A couple of years ago I bought as a hedge to my Sipp bond holdings the only "short" I could find, i.e. DB trackers U.K. gilt short ETF (SUKX). Since then, this has underperformed significantly when bonds tumbled last year, and is now back where I bought it, despite gilts quite a bit down from lofty 2012 Levels. Also, whilst DB states that entry/exit fees will be at most 3% either way, the bid/offer spread is at present 10.4%, whilst underlying short gilts are liquid. A hedsge is a hedge, so I am not minded to let go for now, but it just demonstrates (as if needed) that we get shafted with ETFs (and ETCs) with substantial hidden fees.


  • I agree with your comments; especially those in relation to hidden fees for the private investor.

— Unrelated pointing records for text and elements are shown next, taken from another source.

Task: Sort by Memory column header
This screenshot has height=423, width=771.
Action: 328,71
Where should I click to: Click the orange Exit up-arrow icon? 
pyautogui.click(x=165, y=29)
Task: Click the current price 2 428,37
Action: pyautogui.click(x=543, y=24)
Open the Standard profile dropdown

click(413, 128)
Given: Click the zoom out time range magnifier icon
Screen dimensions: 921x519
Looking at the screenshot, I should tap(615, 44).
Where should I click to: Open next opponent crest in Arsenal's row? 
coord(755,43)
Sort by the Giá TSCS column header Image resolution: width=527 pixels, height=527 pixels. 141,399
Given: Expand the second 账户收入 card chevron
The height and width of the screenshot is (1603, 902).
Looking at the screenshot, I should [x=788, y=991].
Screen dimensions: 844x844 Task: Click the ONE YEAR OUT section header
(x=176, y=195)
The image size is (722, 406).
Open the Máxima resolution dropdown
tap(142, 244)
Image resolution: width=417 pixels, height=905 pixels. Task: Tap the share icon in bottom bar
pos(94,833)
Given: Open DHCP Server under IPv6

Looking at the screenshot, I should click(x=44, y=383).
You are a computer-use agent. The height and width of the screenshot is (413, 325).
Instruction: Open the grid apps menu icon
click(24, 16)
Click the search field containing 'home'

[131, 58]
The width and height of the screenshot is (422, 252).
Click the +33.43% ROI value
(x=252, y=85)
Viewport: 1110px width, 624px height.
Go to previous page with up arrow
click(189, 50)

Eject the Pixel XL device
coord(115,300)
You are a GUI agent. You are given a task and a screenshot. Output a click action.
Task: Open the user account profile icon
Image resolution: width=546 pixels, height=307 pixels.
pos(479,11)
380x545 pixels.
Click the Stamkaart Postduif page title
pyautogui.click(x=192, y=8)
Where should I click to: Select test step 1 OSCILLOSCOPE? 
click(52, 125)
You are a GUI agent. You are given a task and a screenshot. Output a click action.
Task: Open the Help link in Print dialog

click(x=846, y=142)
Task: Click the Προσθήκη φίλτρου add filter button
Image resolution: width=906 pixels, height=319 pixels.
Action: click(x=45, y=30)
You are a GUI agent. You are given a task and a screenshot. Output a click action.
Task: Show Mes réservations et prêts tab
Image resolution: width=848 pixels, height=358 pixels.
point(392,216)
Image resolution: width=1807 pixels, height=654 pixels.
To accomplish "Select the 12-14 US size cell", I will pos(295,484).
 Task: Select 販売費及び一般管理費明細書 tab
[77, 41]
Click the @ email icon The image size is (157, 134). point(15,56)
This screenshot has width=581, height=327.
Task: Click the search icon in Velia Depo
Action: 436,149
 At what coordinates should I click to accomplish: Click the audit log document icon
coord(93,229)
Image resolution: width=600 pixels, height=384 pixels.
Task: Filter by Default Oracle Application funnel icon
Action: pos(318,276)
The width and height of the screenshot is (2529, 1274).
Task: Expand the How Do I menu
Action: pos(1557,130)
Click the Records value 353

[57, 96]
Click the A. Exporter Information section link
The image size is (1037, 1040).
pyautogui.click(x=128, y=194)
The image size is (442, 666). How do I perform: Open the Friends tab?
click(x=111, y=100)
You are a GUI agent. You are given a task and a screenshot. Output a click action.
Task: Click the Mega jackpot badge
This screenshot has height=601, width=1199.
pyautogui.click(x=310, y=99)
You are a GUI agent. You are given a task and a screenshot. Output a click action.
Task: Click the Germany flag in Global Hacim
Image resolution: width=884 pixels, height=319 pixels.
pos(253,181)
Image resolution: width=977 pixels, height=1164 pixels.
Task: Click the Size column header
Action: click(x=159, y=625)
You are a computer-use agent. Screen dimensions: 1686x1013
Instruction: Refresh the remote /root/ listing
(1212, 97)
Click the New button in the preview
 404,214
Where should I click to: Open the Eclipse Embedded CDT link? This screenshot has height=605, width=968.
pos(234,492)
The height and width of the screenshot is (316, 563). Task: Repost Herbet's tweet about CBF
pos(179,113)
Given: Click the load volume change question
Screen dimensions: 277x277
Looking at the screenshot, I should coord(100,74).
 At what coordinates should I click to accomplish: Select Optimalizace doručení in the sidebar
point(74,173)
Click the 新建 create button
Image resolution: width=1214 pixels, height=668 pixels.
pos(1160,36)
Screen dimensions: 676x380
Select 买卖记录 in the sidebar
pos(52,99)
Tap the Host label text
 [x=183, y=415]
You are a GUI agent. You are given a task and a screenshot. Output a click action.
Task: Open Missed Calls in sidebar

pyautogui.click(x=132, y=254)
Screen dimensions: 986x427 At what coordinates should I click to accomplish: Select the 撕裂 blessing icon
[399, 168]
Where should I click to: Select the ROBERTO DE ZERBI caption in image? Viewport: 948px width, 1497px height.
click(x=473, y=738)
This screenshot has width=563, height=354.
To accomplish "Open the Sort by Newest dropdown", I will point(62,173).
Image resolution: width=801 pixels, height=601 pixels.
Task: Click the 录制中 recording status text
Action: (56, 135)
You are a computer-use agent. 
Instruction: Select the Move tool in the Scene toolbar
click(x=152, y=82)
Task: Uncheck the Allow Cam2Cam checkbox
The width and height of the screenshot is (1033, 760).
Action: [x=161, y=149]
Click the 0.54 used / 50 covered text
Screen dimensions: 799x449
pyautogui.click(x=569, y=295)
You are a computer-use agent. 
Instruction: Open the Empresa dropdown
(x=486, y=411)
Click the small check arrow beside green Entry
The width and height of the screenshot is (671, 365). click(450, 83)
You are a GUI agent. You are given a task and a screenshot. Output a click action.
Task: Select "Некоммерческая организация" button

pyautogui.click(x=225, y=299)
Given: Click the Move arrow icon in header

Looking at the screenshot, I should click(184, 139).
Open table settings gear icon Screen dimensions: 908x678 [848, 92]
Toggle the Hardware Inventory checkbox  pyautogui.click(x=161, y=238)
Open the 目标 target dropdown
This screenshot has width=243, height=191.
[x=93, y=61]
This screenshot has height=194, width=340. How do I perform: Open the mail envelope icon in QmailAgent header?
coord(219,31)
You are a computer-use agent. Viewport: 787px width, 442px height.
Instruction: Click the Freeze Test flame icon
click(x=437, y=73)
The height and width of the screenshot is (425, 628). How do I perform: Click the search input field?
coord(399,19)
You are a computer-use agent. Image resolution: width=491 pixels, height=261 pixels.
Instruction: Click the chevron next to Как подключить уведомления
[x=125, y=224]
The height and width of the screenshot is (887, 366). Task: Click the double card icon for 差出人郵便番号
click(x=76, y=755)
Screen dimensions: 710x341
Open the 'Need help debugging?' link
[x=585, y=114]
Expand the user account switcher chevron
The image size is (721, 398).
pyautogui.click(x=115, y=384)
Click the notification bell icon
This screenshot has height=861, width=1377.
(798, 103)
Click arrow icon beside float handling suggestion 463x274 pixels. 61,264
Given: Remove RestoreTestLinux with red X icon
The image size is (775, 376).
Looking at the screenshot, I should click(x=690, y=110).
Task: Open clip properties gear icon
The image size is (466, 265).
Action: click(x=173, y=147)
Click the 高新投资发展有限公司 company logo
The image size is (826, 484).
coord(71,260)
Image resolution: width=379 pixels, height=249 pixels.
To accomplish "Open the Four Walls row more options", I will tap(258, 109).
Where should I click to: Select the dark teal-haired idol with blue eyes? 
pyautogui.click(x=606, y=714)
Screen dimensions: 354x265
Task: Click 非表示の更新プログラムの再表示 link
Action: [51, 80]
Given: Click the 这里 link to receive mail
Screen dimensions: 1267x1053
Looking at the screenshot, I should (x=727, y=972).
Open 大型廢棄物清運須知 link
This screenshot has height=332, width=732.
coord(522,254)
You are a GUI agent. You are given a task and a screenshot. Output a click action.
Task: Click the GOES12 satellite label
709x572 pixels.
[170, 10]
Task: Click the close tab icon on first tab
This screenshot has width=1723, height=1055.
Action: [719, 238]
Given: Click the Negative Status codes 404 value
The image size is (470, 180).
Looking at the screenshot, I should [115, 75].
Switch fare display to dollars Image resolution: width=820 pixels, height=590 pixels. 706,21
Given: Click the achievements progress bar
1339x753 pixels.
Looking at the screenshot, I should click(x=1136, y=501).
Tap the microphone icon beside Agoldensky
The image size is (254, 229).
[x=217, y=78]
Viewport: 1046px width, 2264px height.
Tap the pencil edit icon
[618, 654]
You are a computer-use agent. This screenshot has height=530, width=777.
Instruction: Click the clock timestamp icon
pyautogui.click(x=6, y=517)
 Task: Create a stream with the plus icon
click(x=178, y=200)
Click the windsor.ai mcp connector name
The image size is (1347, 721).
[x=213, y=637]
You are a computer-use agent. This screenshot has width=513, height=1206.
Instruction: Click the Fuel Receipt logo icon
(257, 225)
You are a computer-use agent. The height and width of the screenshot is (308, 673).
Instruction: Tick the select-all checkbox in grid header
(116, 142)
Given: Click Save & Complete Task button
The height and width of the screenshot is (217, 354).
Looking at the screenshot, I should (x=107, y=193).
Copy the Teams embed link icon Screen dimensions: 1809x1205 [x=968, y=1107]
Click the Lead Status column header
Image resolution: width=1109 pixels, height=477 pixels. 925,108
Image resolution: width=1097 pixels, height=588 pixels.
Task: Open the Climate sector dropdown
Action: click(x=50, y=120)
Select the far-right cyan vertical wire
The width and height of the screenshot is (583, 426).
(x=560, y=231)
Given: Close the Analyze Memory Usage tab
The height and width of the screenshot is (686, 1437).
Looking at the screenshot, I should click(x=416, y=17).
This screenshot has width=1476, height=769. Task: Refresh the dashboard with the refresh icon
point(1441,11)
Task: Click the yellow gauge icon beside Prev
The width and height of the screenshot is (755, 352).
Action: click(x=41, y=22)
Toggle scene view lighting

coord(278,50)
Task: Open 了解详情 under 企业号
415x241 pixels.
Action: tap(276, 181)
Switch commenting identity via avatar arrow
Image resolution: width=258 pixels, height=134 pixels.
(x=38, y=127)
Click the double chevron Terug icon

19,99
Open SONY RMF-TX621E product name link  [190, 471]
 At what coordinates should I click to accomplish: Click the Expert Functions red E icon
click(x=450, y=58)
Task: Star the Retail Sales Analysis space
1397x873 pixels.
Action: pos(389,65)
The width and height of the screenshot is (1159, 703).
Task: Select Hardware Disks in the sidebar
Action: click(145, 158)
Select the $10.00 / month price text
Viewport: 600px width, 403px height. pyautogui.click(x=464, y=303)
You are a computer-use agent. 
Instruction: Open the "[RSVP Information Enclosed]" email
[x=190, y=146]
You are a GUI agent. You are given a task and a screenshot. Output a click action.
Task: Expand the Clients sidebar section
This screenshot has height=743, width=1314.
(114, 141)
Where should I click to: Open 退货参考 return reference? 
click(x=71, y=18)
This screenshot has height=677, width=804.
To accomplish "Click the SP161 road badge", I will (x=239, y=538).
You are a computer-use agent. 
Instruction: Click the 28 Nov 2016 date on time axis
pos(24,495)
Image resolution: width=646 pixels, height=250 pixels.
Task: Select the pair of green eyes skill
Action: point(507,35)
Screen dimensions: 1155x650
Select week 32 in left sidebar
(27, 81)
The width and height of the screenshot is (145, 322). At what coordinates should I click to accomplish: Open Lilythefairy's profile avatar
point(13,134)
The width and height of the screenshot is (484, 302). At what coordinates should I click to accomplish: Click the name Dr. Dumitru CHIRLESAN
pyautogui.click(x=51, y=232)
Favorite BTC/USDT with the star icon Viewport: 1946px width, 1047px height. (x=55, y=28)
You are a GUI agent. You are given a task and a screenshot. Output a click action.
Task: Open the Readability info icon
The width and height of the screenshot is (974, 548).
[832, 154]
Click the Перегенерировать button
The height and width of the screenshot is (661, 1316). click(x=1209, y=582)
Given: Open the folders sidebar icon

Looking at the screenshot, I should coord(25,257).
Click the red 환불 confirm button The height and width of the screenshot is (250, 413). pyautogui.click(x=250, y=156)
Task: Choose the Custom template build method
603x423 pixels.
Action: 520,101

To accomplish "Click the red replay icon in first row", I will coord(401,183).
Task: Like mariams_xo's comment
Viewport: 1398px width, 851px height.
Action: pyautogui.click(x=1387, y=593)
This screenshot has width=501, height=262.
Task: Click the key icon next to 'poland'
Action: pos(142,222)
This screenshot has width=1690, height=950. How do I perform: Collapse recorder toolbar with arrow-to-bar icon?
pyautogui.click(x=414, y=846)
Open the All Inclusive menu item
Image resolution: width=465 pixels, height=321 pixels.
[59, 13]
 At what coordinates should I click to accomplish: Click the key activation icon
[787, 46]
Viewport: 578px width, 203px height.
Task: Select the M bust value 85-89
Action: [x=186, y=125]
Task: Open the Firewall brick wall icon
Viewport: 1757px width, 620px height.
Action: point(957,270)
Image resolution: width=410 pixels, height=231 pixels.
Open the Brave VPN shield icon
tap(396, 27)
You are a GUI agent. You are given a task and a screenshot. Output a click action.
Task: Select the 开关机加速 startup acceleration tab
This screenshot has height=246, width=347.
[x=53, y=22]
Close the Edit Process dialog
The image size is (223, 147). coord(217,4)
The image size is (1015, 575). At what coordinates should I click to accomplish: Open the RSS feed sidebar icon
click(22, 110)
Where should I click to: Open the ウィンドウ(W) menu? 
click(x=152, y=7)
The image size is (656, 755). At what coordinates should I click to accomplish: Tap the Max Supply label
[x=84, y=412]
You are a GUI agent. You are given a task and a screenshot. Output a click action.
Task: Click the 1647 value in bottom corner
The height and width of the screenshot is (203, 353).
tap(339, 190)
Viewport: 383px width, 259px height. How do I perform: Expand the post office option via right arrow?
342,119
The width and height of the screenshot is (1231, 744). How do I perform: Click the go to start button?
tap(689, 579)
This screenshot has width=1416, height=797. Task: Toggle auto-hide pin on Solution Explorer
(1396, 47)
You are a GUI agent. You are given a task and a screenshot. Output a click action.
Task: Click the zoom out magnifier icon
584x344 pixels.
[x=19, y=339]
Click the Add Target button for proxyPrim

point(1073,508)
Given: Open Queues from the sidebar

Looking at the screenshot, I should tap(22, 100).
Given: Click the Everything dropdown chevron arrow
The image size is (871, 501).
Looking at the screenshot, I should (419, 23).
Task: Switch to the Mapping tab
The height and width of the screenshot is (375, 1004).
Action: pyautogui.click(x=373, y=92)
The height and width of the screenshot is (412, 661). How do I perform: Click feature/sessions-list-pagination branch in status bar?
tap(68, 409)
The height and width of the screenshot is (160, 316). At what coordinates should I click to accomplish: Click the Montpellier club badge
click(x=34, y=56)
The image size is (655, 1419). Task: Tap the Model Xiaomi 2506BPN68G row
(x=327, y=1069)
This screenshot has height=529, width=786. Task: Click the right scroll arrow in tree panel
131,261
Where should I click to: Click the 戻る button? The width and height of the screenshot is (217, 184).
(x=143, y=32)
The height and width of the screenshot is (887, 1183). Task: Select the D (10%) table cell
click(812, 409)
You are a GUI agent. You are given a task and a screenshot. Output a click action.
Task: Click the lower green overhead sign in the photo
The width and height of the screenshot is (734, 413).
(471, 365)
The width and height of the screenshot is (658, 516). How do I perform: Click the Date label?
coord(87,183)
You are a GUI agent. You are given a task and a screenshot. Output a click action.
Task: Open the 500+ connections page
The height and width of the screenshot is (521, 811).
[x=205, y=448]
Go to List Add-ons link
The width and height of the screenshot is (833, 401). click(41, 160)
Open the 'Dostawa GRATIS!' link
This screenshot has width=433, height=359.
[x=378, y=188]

I purchased these in January 2013 at 109.162 and sold in February 2013 at 110.201 becoming quickly disillusioned at the lack of movement in relation to the movements in the market. I note tonight that the price is still 109.65!
    However, you may be interested to hear, after this I decided to short the S&P500 (S&P500 2x inverse) with disastrous consequences. With this you are fighting currency movements, and limited real time dealing; that is 3 -4.30pm. Not to mention the exaggerated spreads, hidden costs and of course the dreaded QE policy, rendring common sense useless.
    Should anyone be thinking of shorting markets, as a hedge to there portfolio, be very careful!